I’m a zealot.
I’m a proselytizer of the pump. A monk for the muscle. I believe that in the modern world, there are few things as purely valuable as physical strength and skill training, because it’s a foundational discipline. It’s a practice that will consistently reflect whatever is going on with you, good or bad.
Training will show you how you think, how you react emotionally under stress, how your Inner Critic shows up, where you doubt yourself, and how you can surprise yourself and expand exponentially. If you’re paying attention.
Training is a framework for physical health and growth that literally changes your baseline physiology in a way that can improve your quality of life by making you healthier, tougher, and more self-aware. Of course, you have to want it to be that. We are always the X factor.

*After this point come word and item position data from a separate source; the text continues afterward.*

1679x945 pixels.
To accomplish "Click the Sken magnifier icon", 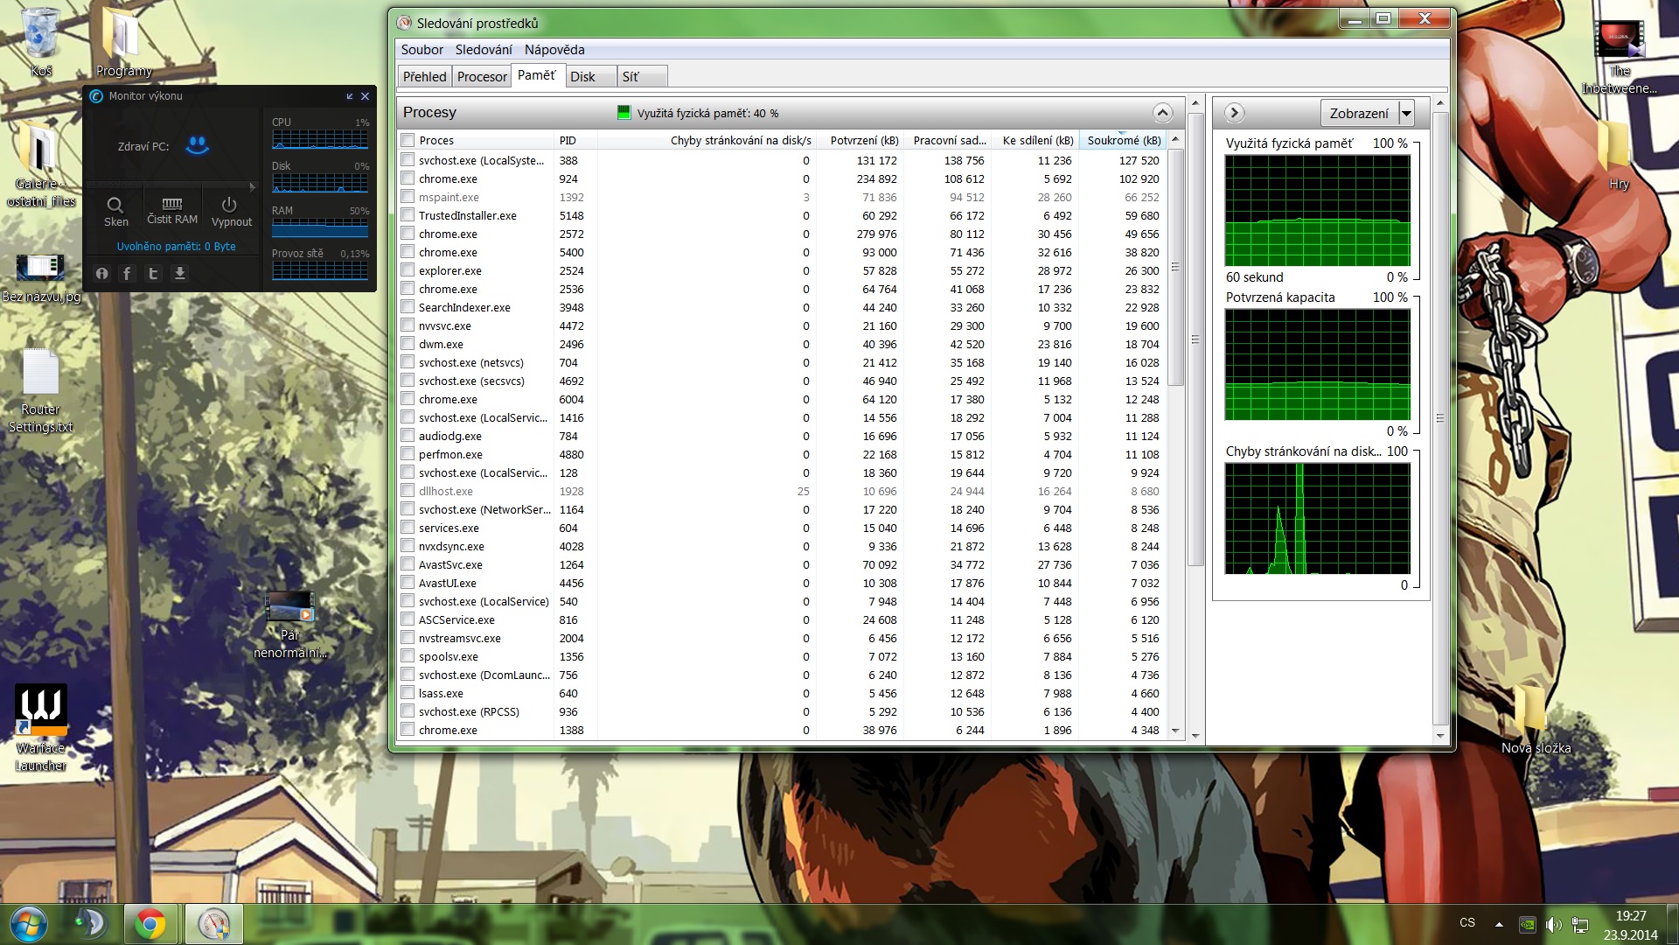I will pyautogui.click(x=115, y=207).
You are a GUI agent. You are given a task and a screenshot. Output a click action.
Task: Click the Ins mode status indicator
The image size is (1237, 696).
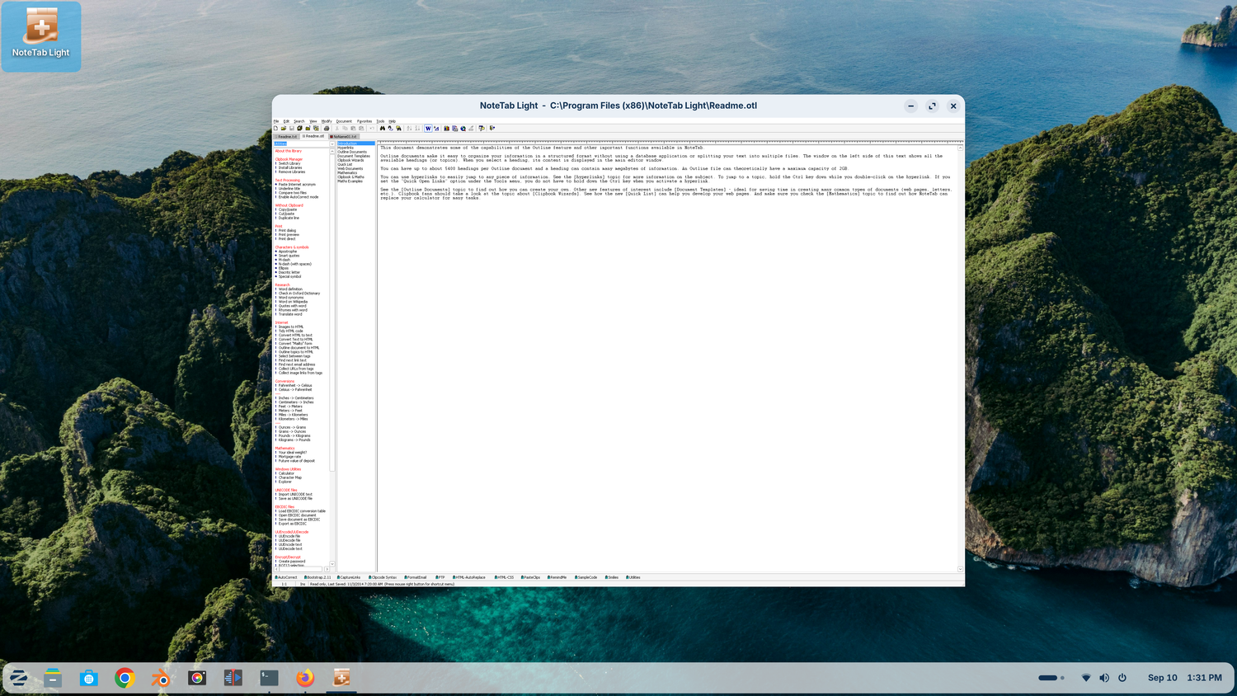303,584
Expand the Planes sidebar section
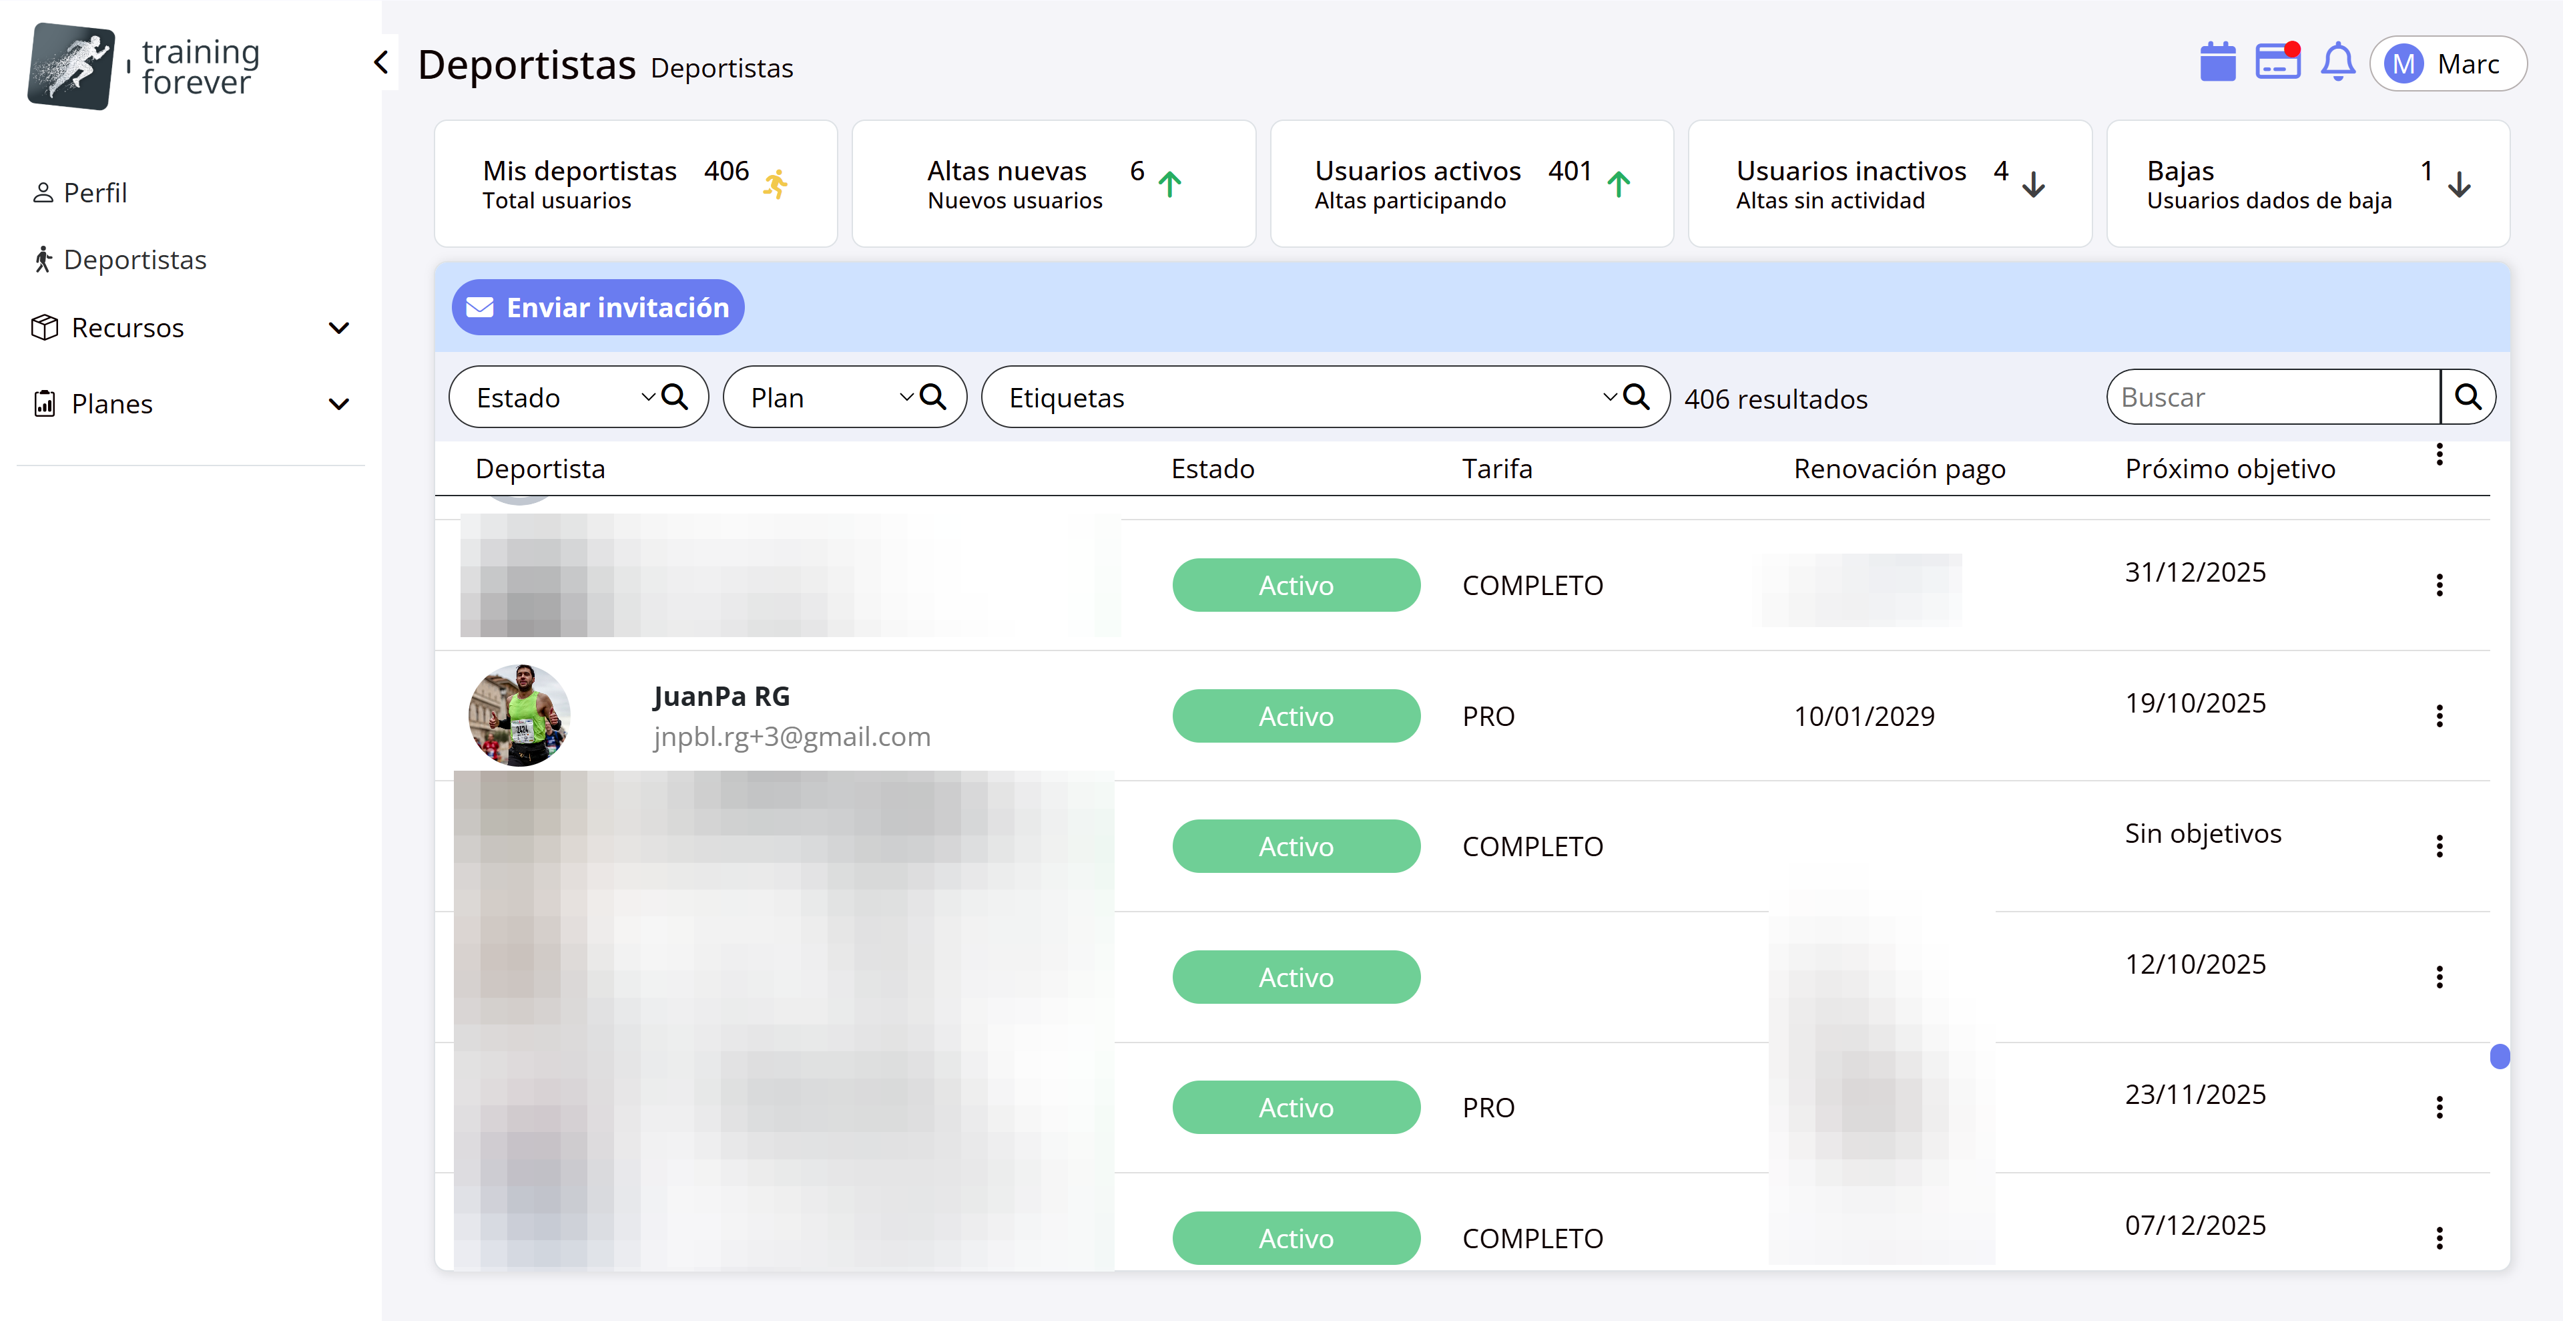This screenshot has width=2563, height=1321. 338,404
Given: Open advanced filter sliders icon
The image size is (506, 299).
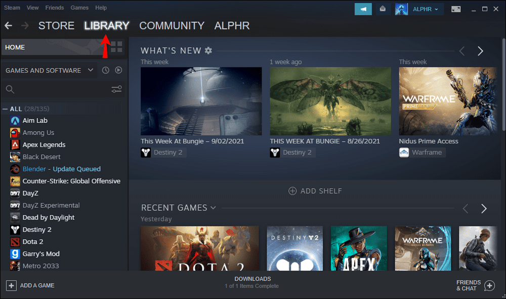Looking at the screenshot, I should tap(116, 90).
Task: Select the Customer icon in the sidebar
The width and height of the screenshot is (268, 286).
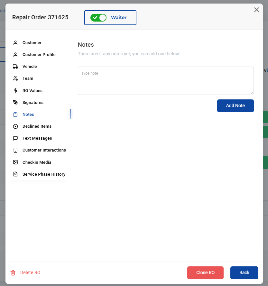Action: click(15, 42)
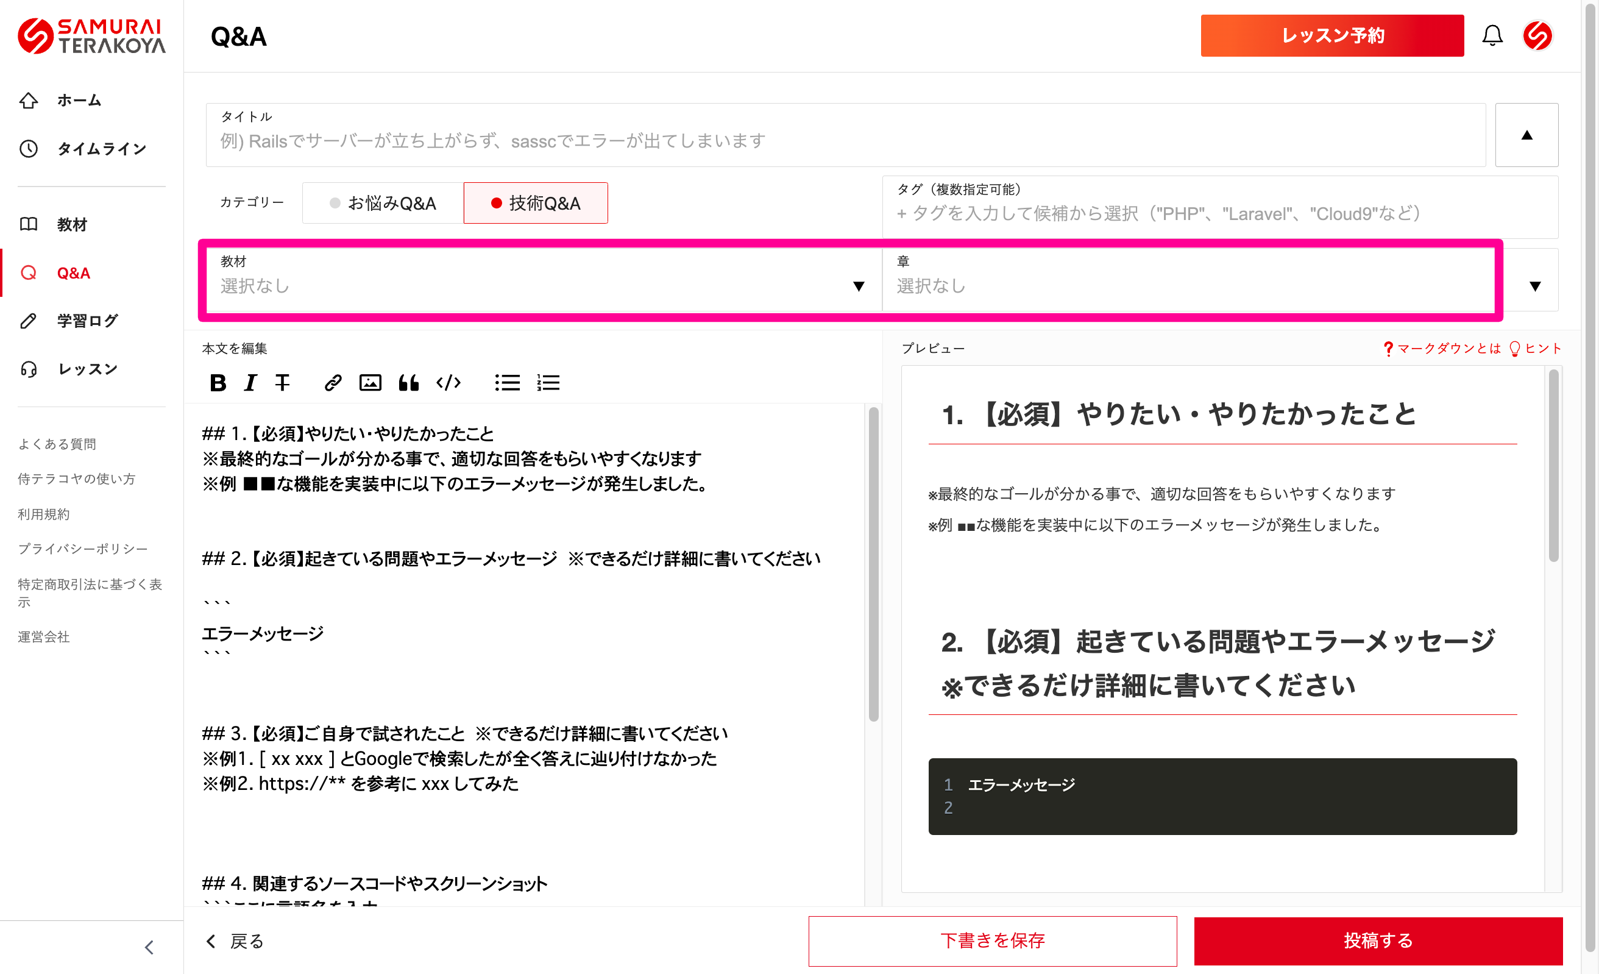Image resolution: width=1599 pixels, height=974 pixels.
Task: Click the Bold formatting icon
Action: pyautogui.click(x=218, y=383)
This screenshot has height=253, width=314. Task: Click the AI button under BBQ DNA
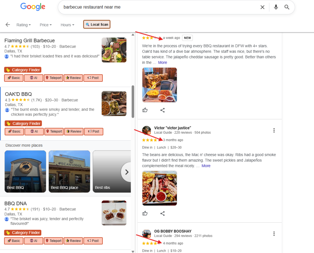(33, 241)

You have to continuously commit yourself to learning to improve. There are people who train for years who don’t actually improve along the metrics they allegedly want, and there are people who radically grow and improve in all kinds of different areas. Why?
Because they’re committed to the core of what training is: the investigation and challenge of self. The determined ongoing discovery of being alive. You may hit a wall on your top strength for a while and be met with the realization that you have to get your actual health in order, improve your general athleticism, increase muscle mass, get your nutrition on track, address lagging technique issues you’ve ignored, fucking meditate or learn how to relax, or any number of things.
The potential roadblocks are endless, but so are the potential avenues of development. Training is a gateway to realizing you’re a demi-god made flesh if you acknowledge the actual self-determining power you have over your own body 90% of the time.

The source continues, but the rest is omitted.